* Start *

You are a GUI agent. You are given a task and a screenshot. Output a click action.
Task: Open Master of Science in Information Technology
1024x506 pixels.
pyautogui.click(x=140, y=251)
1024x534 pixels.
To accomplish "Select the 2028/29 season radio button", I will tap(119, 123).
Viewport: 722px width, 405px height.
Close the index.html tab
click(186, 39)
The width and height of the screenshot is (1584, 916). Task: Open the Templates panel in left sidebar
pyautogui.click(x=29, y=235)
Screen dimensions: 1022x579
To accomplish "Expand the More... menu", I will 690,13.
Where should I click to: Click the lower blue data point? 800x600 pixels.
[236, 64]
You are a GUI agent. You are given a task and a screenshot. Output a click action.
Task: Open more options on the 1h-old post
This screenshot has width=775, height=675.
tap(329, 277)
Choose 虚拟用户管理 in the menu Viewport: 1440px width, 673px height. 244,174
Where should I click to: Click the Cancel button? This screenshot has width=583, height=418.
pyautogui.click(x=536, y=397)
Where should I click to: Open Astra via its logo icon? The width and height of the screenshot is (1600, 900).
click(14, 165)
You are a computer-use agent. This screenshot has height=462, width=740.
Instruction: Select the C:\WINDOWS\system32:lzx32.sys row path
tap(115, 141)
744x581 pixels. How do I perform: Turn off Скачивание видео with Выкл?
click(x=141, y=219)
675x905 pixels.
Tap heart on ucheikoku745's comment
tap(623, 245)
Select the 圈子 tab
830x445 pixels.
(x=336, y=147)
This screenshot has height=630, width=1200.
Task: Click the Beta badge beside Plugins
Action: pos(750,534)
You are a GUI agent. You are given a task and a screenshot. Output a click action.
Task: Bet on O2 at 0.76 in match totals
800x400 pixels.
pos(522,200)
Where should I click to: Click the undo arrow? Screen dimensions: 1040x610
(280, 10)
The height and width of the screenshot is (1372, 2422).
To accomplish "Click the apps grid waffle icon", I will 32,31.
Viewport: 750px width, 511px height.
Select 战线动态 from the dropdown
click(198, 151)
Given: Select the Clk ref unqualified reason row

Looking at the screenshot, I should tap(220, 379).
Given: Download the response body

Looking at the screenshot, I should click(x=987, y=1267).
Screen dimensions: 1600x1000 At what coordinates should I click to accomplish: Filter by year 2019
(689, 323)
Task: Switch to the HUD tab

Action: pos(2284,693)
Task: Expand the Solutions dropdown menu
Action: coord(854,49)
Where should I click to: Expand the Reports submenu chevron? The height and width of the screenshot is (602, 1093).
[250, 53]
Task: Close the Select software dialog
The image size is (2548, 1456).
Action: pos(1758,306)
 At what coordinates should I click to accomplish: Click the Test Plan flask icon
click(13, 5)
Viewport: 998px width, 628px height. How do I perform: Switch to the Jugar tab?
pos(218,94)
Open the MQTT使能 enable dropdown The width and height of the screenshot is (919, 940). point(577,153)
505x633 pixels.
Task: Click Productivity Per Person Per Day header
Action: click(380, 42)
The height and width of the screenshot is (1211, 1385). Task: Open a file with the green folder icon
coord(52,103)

* End *

Render all of the material above as a Markdown table with the columns Index and Entry, with one line per row numbered from 1, omitting blank lines.

| Index | Entry |
|---|---|
| 1 | You are a GUI agent. You are given a task and a screenshot. Output a click action. |
| 2 | Task: Open Master of Science in Information Technology |
| 3 | 1024x506 pixels. |
| 4 | pyautogui.click(x=140, y=251) |
| 5 | 1024x534 pixels. |
| 6 | To accomplish "Select the 2028/29 season radio button", I will tap(119, 123). |
| 7 | Viewport: 722px width, 405px height. |
| 8 | Close the index.html tab |
| 9 | click(186, 39) |
| 10 | The width and height of the screenshot is (1584, 916). Task: Open the Templates panel in left sidebar |
| 11 | pyautogui.click(x=29, y=235) |
| 12 | Screen dimensions: 1022x579 |
| 13 | To accomplish "Expand the More... menu", I will 690,13. |
| 14 | Where should I click to: Click the lower blue data point? 800x600 pixels. |
| 15 | [236, 64] |
| 16 | You are a GUI agent. You are given a task and a screenshot. Output a click action. |
| 17 | Task: Open more options on the 1h-old post |
| 18 | This screenshot has width=775, height=675. |
| 19 | tap(329, 277) |
| 20 | Choose 虚拟用户管理 in the menu Viewport: 1440px width, 673px height. 244,174 |
| 21 | Where should I click to: Click the Cancel button? This screenshot has width=583, height=418. |
| 22 | pyautogui.click(x=536, y=397) |
| 23 | Where should I click to: Open Astra via its logo icon? The width and height of the screenshot is (1600, 900). |
| 24 | click(14, 165) |
| 25 | You are a computer-use agent. This screenshot has height=462, width=740. |
| 26 | Instruction: Select the C:\WINDOWS\system32:lzx32.sys row path |
| 27 | tap(115, 141) |
| 28 | 744x581 pixels. How do I perform: Turn off Скачивание видео with Выкл? |
| 29 | click(x=141, y=219) |
| 30 | 675x905 pixels. |
| 31 | Tap heart on ucheikoku745's comment |
| 32 | tap(623, 245) |
| 33 | Select the 圈子 tab |
| 34 | 830x445 pixels. |
| 35 | (x=336, y=147) |
| 36 | This screenshot has height=630, width=1200. |
| 37 | Task: Click the Beta badge beside Plugins |
| 38 | Action: pos(750,534) |
| 39 | You are a GUI agent. You are given a task and a screenshot. Output a click action. |
| 40 | Task: Bet on O2 at 0.76 in match totals |
| 41 | 800x400 pixels. |
| 42 | pos(522,200) |
| 43 | Where should I click to: Click the undo arrow? Screen dimensions: 1040x610 |
| 44 | (280, 10) |
| 45 | The height and width of the screenshot is (1372, 2422). |
| 46 | To accomplish "Click the apps grid waffle icon", I will 32,31. |
| 47 | Viewport: 750px width, 511px height. |
| 48 | Select 战线动态 from the dropdown |
| 49 | click(198, 151) |
| 50 | Given: Select the Clk ref unqualified reason row |
| 51 | Looking at the screenshot, I should tap(220, 379). |
| 52 | Given: Download the response body |
| 53 | Looking at the screenshot, I should click(x=987, y=1267). |
| 54 | Screen dimensions: 1600x1000 At what coordinates should I click to accomplish: Filter by year 2019 |
| 55 | (689, 323) |
| 56 | Task: Switch to the HUD tab |
| 57 | Action: pos(2284,693) |
| 58 | Task: Expand the Solutions dropdown menu |
| 59 | Action: coord(854,49) |
| 60 | Where should I click to: Expand the Reports submenu chevron? The height and width of the screenshot is (602, 1093). |
| 61 | [250, 53] |
| 62 | Task: Close the Select software dialog |
| 63 | The image size is (2548, 1456). |
| 64 | Action: pos(1758,306) |
| 65 |  At what coordinates should I click to accomplish: Click the Test Plan flask icon |
| 66 | click(13, 5) |
| 67 | Viewport: 998px width, 628px height. How do I perform: Switch to the Jugar tab? |
| 68 | pos(218,94) |
| 69 | Open the MQTT使能 enable dropdown The width and height of the screenshot is (919, 940). point(577,153) |
| 70 | 505x633 pixels. |
| 71 | Task: Click Productivity Per Person Per Day header |
| 72 | Action: click(380, 42) |
| 73 | The height and width of the screenshot is (1211, 1385). Task: Open a file with the green folder icon |
| 74 | coord(52,103) |